*** Text shown ***

Environment-Friendly Refrigerants

Some of the common environment-friendly refrigerants are named:

  1. R-290 (second name- Care 40)
  2. R-450a (Recommended for refrigerators)
  3. R-513a (second name- Opteon X10)
  4. R-600a (second name- Care 10)
  5. R-134a
  6. R-410a
  7. R-407c
  8. R-32

Properties of Common Refrigerants

As we had discussed various types of refrigerants, now the important properties of commonly used refrigerants are discussed below.

Refrigerant R-11

It is a stable, non-toxic, and non-flammable refrigerant. It is a low-pressure refrigerant. Leaks of this refrigerant can be detected by soap solution, halide torch method, or using an electronic detector.

The cylinder color code of R-11 is orange. Taking advantage of its low pressure it can be used in large centrifugal compressors of 200 TR and above.

Refrigerant R-12

It is a popular refrigerant, non-toxic and non-flammable. It is a colorless, odorless, and non-corrosive liquid.

Leaks of this refrigerant can be detected by soap solution, halide torch method, or using an electronic detector.

  • The cylinder colour code of R-12 is white.
  • It is used in refrigerators, freezers, air conditions, and water coolers.
  • Taking advantage of its low latent heat value, it can be used in small refrigerating machines.

Refrigerant R-22

It is stable, non-toxic, and non-flammable. It is non-corrosive and has good solubility in oil.

  • Leaks of this refrigerant can be detected that way as R-11 and R-12.
  • The cylinder colour code of R-22 is green.
  • It is used in reciprocating and centrifugal compressors.

R-32

R-32 is a flammable hydrofluorocarbon (HFC) refrigerant used as a replacement for R-22 and R-502. The chemical name is difluoromethane.

  • It has the advantage of low GWP (Global Warming Potential) value.
  • The performance of this refrigerant can be improved when combined with Hydrofluoroolefins (HFOs).
  • It has a critical pressure of 5.78 MPa and a critical temperature of 78.11° C.
  • It has zero ODP (Ozone Depletion Potential) value.

R-134a

An HFC refrigerant is used as a replacement for R-12. This refrigerant is non-toxic, non-flammable, and non-corrosive.

*** End of Text shown ***

Required work -
[1] According to the text on refrigerants, what is the cylinder color code of R-22?
[2] Continue the text on refrigerant properties from its final sentence.

*** Source information ***

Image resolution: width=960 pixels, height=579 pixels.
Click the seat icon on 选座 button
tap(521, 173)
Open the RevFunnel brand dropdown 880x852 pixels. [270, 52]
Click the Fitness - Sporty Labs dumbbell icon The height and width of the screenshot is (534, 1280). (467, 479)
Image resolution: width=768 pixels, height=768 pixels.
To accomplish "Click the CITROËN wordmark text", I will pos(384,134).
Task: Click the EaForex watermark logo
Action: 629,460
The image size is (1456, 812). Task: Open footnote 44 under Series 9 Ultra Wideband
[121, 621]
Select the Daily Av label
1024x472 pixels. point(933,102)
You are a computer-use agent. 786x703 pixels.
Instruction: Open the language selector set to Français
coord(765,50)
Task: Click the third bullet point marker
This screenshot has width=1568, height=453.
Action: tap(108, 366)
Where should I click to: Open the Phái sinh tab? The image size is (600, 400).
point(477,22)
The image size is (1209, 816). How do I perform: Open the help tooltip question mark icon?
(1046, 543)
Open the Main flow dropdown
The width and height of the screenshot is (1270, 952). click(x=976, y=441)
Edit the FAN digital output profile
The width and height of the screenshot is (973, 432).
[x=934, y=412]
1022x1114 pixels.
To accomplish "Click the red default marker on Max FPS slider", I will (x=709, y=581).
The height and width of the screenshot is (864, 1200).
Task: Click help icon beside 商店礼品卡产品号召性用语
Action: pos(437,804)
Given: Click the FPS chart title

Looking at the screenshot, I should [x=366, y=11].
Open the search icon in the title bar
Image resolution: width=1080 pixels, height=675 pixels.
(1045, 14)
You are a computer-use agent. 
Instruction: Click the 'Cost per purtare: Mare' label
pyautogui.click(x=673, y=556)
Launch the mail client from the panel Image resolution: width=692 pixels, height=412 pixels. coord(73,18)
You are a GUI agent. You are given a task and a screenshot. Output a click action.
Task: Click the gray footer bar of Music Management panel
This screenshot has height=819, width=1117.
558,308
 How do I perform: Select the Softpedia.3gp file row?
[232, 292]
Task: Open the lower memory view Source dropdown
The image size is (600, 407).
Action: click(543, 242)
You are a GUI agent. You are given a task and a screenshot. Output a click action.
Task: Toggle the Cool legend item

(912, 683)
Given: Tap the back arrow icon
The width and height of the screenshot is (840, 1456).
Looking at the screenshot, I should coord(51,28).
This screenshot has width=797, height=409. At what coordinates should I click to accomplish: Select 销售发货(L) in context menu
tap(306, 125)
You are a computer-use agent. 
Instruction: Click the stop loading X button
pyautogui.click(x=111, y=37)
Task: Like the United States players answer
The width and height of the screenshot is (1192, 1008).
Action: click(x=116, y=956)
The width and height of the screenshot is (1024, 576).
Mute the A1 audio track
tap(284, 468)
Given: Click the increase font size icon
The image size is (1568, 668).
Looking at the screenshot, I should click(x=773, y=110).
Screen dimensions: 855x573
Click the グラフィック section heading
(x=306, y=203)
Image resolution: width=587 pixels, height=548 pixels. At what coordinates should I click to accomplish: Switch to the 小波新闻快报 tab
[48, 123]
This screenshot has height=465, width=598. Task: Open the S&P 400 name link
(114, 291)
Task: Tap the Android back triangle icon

*** End of Source information ***

Responses to the tasks -
[1] Green.

[2]
  • It has the chemical name tetrafluoroethylene.
  • Being a high-pressure refrigerant, it has a critical pressure of 4.059 MPa and a critical temperature of 101.06° C.
  • Currently, it is used in air-conditions of automobiles, and manufacturing processes.
  • The cylinder color code is light blue. It has zero ODP value.

R-290

Propane is the chemical name of R-290 used as an alternative to R-22 and R-502.

  • This refrigerant is highly flammable with a low GWP (Global Warming Potential) value.
  • It has a critical pressure of 4.24 MPa and a critical temperature of 96.7° C.
  • It is used in heat pumps and commercial refrigeration systems.

R-407c

R-407c is a zeotropic HFC blend of R-32, R-125, R-134a.

  • It is the first alternative to R-22 commercially.
  • This refrigerant has very similar properties to R-22.
  • It has a critical pressure of 4.63 MPa and a critical temperature of 86.03° C.
  • The cylinder color code is burnt orange. It has zero ODP value.

R-410a

R-410a is a zeotropic HFC blend of R-12 and R-125.

  • This refrigerant is non-flammable and safe to use.
  • Being a high-pressure refrigerant, it has a critical pressure of 4.902 MPa and a critical temperature of 71.8° C.
  • It is used in domestic and commercial air-conditioning.
  • The cylinder colour code is rose.
  • It has zero ODP value.

Ammonia (NH3)

Ammonia is the oldest and widely used refrigerant. It is a colorless gas. It is non-corrosive and has good solubility in oil.

Leaks of this refrigerant can be detected by burning sulphur candles which lead to the formation of white fumes.

  • It is used in reciprocating compression systems and absorption systems.
  • Other applications include cold storage, ice manufacturing plants, and food freezing plants.

Carbon dioxide (CO2)

Acting as dry ice, this refrigerant is non-toxic, non-irritating, and non-flammable. It is a non-corrosive, colorless, and odorless liquid.

Due to low efficiency, it is not used at a small scale in household units. However, the refrigerant can be utilized for large-scale industrial applications.

Sulphur dioxide, (SO2)

Produced by the combustion of sulphur in the air, this refrigerant is stable, non-flammable, and non-explosive. It has a very unpleasant and irritating odor.

  • Leaks of this refrigerant can be detected by soap solution and ammonia swab.
  • It is used in households and small commercial units.
  • This refrigerant is used commercially as a preservative of food.

Disadvantage of Refrigerant

The ozone layer is a protective layer all around the earth’s atmosphere (stratosphere) that protects us from harmful sun rays. CFCs (chlorofluorocarbon) based refrigerants after release were causing continuous depletion of the ozone layer in the past. Other refrigerants sharing the same drawbacks are the halons group.

  • Once depletion of the ozone layer is caused, holes appear in the ozone layer.
  • In this case, harmful rays can easily pass through these holes and reach the earth’s surface.
  • These harmful rays contain UV light which can cause damage to the human immune system, skin cancer, and eye disorder, etc. 

Therefore, it is recommended to use only those refrigerants which don’t cause any damage to the ozone layer. As alternative HCFCs (hydrochlorofluorocarbon) are used in many refrigerating systems.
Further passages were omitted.